== WHAT YOU ARE ASKED TO DO ==
Starting with the first line and ending with the last, transcribe the data exactly.

Records from a data collection:
= = =

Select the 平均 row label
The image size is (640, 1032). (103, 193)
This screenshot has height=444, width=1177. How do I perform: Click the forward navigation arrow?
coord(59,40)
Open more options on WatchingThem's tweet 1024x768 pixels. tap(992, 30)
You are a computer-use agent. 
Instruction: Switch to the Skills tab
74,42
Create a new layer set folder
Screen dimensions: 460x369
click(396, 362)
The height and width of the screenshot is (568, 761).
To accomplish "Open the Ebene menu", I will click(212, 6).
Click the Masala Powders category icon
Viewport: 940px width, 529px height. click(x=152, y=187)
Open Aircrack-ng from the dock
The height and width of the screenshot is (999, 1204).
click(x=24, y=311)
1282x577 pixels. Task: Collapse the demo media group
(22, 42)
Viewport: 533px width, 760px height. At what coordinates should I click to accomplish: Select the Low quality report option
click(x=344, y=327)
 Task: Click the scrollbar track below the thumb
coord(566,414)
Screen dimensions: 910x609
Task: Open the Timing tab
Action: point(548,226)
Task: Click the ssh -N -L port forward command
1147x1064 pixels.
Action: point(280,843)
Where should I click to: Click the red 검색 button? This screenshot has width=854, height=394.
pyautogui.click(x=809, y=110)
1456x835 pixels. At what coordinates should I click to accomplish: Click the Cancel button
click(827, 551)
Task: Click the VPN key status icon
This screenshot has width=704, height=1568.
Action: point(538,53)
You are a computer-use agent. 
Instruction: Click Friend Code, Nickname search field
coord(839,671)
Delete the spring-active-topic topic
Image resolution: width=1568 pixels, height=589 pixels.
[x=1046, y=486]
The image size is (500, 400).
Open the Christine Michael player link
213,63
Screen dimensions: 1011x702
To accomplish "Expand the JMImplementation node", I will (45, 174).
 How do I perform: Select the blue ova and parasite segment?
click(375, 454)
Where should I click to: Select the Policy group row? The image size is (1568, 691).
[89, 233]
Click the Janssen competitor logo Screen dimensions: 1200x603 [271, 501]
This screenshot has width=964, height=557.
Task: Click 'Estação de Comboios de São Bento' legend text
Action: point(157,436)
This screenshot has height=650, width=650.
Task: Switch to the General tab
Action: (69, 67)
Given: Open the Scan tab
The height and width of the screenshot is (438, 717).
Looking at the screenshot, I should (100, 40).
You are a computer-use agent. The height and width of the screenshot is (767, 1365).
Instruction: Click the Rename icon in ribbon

= = =

== RESULT ==
Select the 平均 row label
The image size is (640, 1032). (103, 193)
This screenshot has height=444, width=1177. How do I perform: Click the forward navigation arrow?
coord(59,40)
Open more options on WatchingThem's tweet 1024x768 pixels. tap(992, 30)
You are a computer-use agent. 
Instruction: Switch to the Skills tab
74,42
Create a new layer set folder
Screen dimensions: 460x369
click(396, 362)
The height and width of the screenshot is (568, 761).
To accomplish "Open the Ebene menu", I will click(212, 6).
Click the Masala Powders category icon
Viewport: 940px width, 529px height. click(x=152, y=187)
Open Aircrack-ng from the dock
The height and width of the screenshot is (999, 1204).
click(x=24, y=311)
1282x577 pixels. Task: Collapse the demo media group
(22, 42)
Viewport: 533px width, 760px height. At what coordinates should I click to accomplish: Select the Low quality report option
click(x=344, y=327)
 Task: Click the scrollbar track below the thumb
coord(566,414)
Screen dimensions: 910x609
Task: Open the Timing tab
Action: point(548,226)
Task: Click the ssh -N -L port forward command
1147x1064 pixels.
Action: point(280,843)
Where should I click to: Click the red 검색 button? This screenshot has width=854, height=394.
pyautogui.click(x=809, y=110)
1456x835 pixels. At what coordinates should I click to accomplish: Click the Cancel button
click(827, 551)
Task: Click the VPN key status icon
This screenshot has width=704, height=1568.
Action: point(538,53)
You are a computer-use agent. 
Instruction: Click Friend Code, Nickname search field
coord(839,671)
Delete the spring-active-topic topic
Image resolution: width=1568 pixels, height=589 pixels.
[x=1046, y=486]
The image size is (500, 400).
Open the Christine Michael player link
213,63
Screen dimensions: 1011x702
To accomplish "Expand the JMImplementation node", I will (45, 174).
 How do I perform: Select the blue ova and parasite segment?
click(375, 454)
Where should I click to: Select the Policy group row? The image size is (1568, 691).
[89, 233]
Click the Janssen competitor logo Screen dimensions: 1200x603 [271, 501]
This screenshot has width=964, height=557.
Task: Click 'Estação de Comboios de São Bento' legend text
Action: point(157,436)
This screenshot has height=650, width=650.
Task: Switch to the General tab
Action: (69, 67)
Given: Open the Scan tab
The height and width of the screenshot is (438, 717).
Looking at the screenshot, I should (100, 40).
You are a computer-use agent. The height and width of the screenshot is (767, 1365).
Instruction: Click the Rename icon in ribbon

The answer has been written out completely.